◆ **Exercise task**: Please copy every one of the following records word for word, keeping each line as it appears.

***

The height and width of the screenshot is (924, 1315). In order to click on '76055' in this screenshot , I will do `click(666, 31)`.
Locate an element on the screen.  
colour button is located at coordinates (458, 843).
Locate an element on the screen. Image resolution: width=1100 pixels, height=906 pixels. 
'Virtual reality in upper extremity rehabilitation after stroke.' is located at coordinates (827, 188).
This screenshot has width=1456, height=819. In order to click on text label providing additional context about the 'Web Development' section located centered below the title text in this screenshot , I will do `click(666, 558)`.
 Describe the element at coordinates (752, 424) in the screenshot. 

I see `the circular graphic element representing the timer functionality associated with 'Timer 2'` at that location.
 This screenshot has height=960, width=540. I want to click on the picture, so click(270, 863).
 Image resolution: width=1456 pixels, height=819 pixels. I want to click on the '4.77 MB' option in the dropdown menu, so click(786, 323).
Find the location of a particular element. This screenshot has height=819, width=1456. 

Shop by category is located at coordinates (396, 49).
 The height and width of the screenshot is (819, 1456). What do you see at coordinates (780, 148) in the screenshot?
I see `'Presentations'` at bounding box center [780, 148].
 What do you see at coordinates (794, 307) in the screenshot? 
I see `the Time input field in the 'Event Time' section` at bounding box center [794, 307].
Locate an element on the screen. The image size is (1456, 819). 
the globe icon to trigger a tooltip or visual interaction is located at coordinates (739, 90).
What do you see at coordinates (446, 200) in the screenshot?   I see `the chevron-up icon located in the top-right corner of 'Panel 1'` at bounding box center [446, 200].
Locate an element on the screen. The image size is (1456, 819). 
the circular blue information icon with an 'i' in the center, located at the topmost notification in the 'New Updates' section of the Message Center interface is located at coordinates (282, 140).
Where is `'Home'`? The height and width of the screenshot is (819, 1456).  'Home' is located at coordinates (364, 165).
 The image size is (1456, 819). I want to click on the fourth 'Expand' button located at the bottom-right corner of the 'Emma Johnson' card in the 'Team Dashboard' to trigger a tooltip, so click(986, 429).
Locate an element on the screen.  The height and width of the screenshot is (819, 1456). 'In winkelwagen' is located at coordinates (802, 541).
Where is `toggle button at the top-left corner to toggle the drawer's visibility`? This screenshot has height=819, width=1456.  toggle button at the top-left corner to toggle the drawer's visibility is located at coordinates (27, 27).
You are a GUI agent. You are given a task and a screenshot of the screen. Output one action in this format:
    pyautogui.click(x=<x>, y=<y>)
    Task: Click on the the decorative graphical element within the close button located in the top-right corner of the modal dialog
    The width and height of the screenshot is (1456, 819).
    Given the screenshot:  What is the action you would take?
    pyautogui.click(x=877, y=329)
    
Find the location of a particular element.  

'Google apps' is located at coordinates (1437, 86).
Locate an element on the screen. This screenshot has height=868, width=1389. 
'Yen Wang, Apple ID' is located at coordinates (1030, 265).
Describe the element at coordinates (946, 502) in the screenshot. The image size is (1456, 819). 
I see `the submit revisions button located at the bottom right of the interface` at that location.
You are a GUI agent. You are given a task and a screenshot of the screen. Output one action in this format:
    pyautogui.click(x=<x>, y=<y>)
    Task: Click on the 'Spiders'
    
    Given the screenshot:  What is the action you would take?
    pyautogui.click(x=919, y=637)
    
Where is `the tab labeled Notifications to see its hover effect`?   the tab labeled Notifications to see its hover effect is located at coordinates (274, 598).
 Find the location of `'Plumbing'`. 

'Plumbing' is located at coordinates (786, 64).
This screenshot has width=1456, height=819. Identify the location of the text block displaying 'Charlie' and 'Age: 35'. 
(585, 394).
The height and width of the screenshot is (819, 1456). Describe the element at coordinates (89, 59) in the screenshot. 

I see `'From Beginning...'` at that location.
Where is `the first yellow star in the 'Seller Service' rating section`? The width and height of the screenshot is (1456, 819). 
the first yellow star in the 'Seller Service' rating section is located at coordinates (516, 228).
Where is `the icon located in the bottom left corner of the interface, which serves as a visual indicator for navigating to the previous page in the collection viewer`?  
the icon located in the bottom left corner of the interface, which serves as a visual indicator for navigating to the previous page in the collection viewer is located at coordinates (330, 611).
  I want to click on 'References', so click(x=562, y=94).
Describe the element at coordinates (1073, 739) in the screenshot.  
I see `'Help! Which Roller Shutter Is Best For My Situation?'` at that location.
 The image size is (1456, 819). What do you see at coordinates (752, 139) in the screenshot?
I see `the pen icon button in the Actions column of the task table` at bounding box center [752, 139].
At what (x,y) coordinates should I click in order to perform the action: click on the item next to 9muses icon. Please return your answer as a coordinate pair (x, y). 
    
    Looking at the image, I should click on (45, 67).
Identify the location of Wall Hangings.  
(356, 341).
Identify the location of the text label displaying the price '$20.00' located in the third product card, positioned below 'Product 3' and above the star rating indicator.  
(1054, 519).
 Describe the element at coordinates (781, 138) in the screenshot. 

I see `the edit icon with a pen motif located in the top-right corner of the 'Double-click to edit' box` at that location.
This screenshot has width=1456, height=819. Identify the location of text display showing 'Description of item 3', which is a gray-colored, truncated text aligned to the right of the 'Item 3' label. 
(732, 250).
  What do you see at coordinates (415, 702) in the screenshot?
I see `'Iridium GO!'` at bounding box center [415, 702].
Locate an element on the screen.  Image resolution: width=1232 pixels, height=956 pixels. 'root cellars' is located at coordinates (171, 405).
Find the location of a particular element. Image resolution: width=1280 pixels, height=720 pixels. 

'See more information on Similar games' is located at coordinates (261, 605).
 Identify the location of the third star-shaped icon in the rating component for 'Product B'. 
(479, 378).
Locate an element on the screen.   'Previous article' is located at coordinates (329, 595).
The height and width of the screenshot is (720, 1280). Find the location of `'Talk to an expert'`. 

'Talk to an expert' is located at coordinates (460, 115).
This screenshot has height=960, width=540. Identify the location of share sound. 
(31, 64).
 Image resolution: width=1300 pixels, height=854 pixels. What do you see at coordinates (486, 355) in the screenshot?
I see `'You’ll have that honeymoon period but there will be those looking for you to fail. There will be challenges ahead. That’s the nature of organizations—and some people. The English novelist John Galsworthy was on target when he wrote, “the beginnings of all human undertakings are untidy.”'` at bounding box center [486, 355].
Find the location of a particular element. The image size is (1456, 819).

***

◆ **Answer for the task**:
The height and width of the screenshot is (924, 1315). In order to click on '76055' in this screenshot , I will do `click(666, 31)`.
Locate an element on the screen.  
colour button is located at coordinates (458, 843).
Locate an element on the screen. Image resolution: width=1100 pixels, height=906 pixels. 
'Virtual reality in upper extremity rehabilitation after stroke.' is located at coordinates (827, 188).
This screenshot has width=1456, height=819. In order to click on text label providing additional context about the 'Web Development' section located centered below the title text in this screenshot , I will do `click(666, 558)`.
 Describe the element at coordinates (752, 424) in the screenshot. 

I see `the circular graphic element representing the timer functionality associated with 'Timer 2'` at that location.
 This screenshot has height=960, width=540. I want to click on the picture, so click(270, 863).
 Image resolution: width=1456 pixels, height=819 pixels. I want to click on the '4.77 MB' option in the dropdown menu, so click(786, 323).
Find the location of a particular element. This screenshot has height=819, width=1456. 

Shop by category is located at coordinates (396, 49).
 The height and width of the screenshot is (819, 1456). What do you see at coordinates (780, 148) in the screenshot?
I see `'Presentations'` at bounding box center [780, 148].
 What do you see at coordinates (794, 307) in the screenshot? 
I see `the Time input field in the 'Event Time' section` at bounding box center [794, 307].
Locate an element on the screen. The image size is (1456, 819). 
the globe icon to trigger a tooltip or visual interaction is located at coordinates (739, 90).
What do you see at coordinates (446, 200) in the screenshot?   I see `the chevron-up icon located in the top-right corner of 'Panel 1'` at bounding box center [446, 200].
Locate an element on the screen. The image size is (1456, 819). 
the circular blue information icon with an 'i' in the center, located at the topmost notification in the 'New Updates' section of the Message Center interface is located at coordinates (282, 140).
Where is `'Home'`? The height and width of the screenshot is (819, 1456).  'Home' is located at coordinates (364, 165).
 The image size is (1456, 819). I want to click on the fourth 'Expand' button located at the bottom-right corner of the 'Emma Johnson' card in the 'Team Dashboard' to trigger a tooltip, so click(986, 429).
Locate an element on the screen.  The height and width of the screenshot is (819, 1456). 'In winkelwagen' is located at coordinates (802, 541).
Where is `toggle button at the top-left corner to toggle the drawer's visibility`? This screenshot has height=819, width=1456.  toggle button at the top-left corner to toggle the drawer's visibility is located at coordinates (27, 27).
You are a GUI agent. You are given a task and a screenshot of the screen. Output one action in this format:
    pyautogui.click(x=<x>, y=<y>)
    Task: Click on the the decorative graphical element within the close button located in the top-right corner of the modal dialog
    The width and height of the screenshot is (1456, 819).
    Given the screenshot:  What is the action you would take?
    pyautogui.click(x=877, y=329)
    
Find the location of a particular element.  

'Google apps' is located at coordinates (1437, 86).
Locate an element on the screen. This screenshot has height=868, width=1389. 
'Yen Wang, Apple ID' is located at coordinates (1030, 265).
Describe the element at coordinates (946, 502) in the screenshot. The image size is (1456, 819). 
I see `the submit revisions button located at the bottom right of the interface` at that location.
You are a GUI agent. You are given a task and a screenshot of the screen. Output one action in this format:
    pyautogui.click(x=<x>, y=<y>)
    Task: Click on the 'Spiders'
    
    Given the screenshot:  What is the action you would take?
    pyautogui.click(x=919, y=637)
    
Where is `the tab labeled Notifications to see its hover effect`?   the tab labeled Notifications to see its hover effect is located at coordinates (274, 598).
 Find the location of `'Plumbing'`. 

'Plumbing' is located at coordinates (786, 64).
This screenshot has width=1456, height=819. Identify the location of the text block displaying 'Charlie' and 'Age: 35'. 
(585, 394).
The height and width of the screenshot is (819, 1456). Describe the element at coordinates (89, 59) in the screenshot. 

I see `'From Beginning...'` at that location.
Where is `the first yellow star in the 'Seller Service' rating section`? The width and height of the screenshot is (1456, 819). 
the first yellow star in the 'Seller Service' rating section is located at coordinates (516, 228).
Where is `the icon located in the bottom left corner of the interface, which serves as a visual indicator for navigating to the previous page in the collection viewer`?  
the icon located in the bottom left corner of the interface, which serves as a visual indicator for navigating to the previous page in the collection viewer is located at coordinates (330, 611).
  I want to click on 'References', so click(x=562, y=94).
Describe the element at coordinates (1073, 739) in the screenshot.  
I see `'Help! Which Roller Shutter Is Best For My Situation?'` at that location.
 The image size is (1456, 819). What do you see at coordinates (752, 139) in the screenshot?
I see `the pen icon button in the Actions column of the task table` at bounding box center [752, 139].
At what (x,y) coordinates should I click in order to perform the action: click on the item next to 9muses icon. Please return your answer as a coordinate pair (x, y). 
    
    Looking at the image, I should click on (45, 67).
Identify the location of Wall Hangings.  
(356, 341).
Identify the location of the text label displaying the price '$20.00' located in the third product card, positioned below 'Product 3' and above the star rating indicator.  
(1054, 519).
 Describe the element at coordinates (781, 138) in the screenshot. 

I see `the edit icon with a pen motif located in the top-right corner of the 'Double-click to edit' box` at that location.
This screenshot has width=1456, height=819. Identify the location of text display showing 'Description of item 3', which is a gray-colored, truncated text aligned to the right of the 'Item 3' label. 
(732, 250).
  What do you see at coordinates (415, 702) in the screenshot?
I see `'Iridium GO!'` at bounding box center [415, 702].
Locate an element on the screen.  Image resolution: width=1232 pixels, height=956 pixels. 'root cellars' is located at coordinates (171, 405).
Find the location of a particular element. Image resolution: width=1280 pixels, height=720 pixels. 

'See more information on Similar games' is located at coordinates (261, 605).
 Identify the location of the third star-shaped icon in the rating component for 'Product B'. 
(479, 378).
Locate an element on the screen.   'Previous article' is located at coordinates (329, 595).
The height and width of the screenshot is (720, 1280). Find the location of `'Talk to an expert'`. 

'Talk to an expert' is located at coordinates (460, 115).
This screenshot has height=960, width=540. Identify the location of share sound. 
(31, 64).
 Image resolution: width=1300 pixels, height=854 pixels. What do you see at coordinates (486, 355) in the screenshot?
I see `'You’ll have that honeymoon period but there will be those looking for you to fail. There will be challenges ahead. That’s the nature of organizations—and some people. The English novelist John Galsworthy was on target when he wrote, “the beginnings of all human undertakings are untidy.”'` at bounding box center [486, 355].
Find the location of a particular element. The image size is (1456, 819).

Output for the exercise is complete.